Output Agent — Runs ElevenLabs TTS if voice mode is active, saves transcript to Supabase, assembles the final PipelineOutput.

Frontend

Next.js + TypeScript + TailwindCSS communicates over a persistent WebSocket. Optimistic messages appear in the chat instantly — the backend result replaces them when the pipeline completes, keeping the UI responsive regardless of server latency.

Deployment

Backend: Python 3.12, gunicorn + UvicornWorker, systemd service on a Vultr Ubuntu VPS
Frontend: Next.js behind nginx with path-based routing (/api/* and /ws/* → backend port 8000, /* → frontend port 3000)
HTTPS: Cloudflare Tunnel for zero-config SSL, enabling microphone access in the browser

Challenges We Faced

Latency is everything. The entire value proposition collapses if predictions arrive after the other person finishes talking. We attacked latency at every layer:

Partial transcript streaming: predictions begin generating after the first few words, not at end-of-utterance
Non-blocking pipeline: asyncio.create_task() means the WebSocket receive loop never stalls on a slow inference call
Optimistic UI: messages appear in the chat immediately, before the backend responds
commitStreamingPredictions(): when speech ends, partial predictions are immediately promoted to final state — zero visual gap between listening and responding

The skip_predictions trap. An early skip_predictions flag was added to suppress tile updates on typed messages. It backfired: it wiped all prediction tiles at exactly the wrong moment — when the other person finished speaking. The fix was removing the flag entirely and letting the pipeline always produce predictions.

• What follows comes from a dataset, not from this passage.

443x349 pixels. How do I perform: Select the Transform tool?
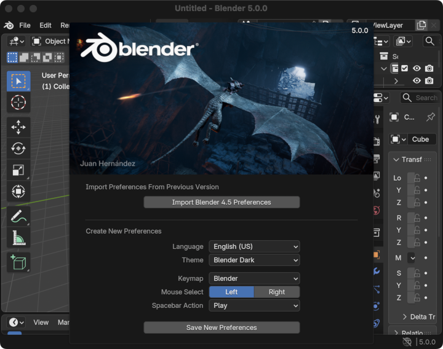click(18, 192)
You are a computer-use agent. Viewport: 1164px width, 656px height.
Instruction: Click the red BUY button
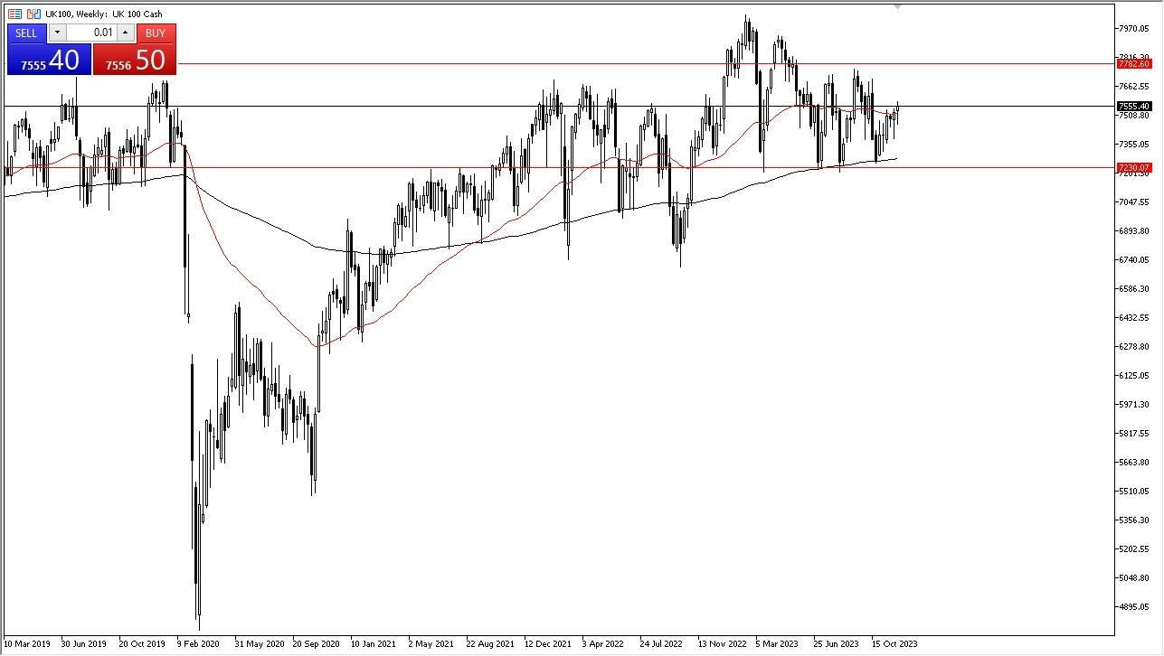[156, 33]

WebSocket reliability. Mid-session disconnects are fatal in this use case. We built a reconnect-safe ConnectionManager that preserves full session state across reconnects, with a visual banner so the user never loses conversational context.

Speaker attribution. When both parties are transcribed, every message showing "Other person" is disorienting. Correctly threading the speaker field from the frontend mic hook through the WebSocket payload, Pydantic schema, each pipeline agent, and out to the transcript required coordinated changes across 6 files.

What We Learned

Real-time AI products live and die by perceived latency, not actual latency. Optimistic UI and streaming partials make a 2s pipeline feel instant.
Graceful degradation matters. Every agent returns a reasonable result even if its external service fails. The app is usable without any API keys.
Accessibility UX is genuinely hard. Tile size, font weight, confidence opacity, the "★ Best" badge — every micro-decision either reduces or adds cognitive load for someone already under pressure in a live conversation.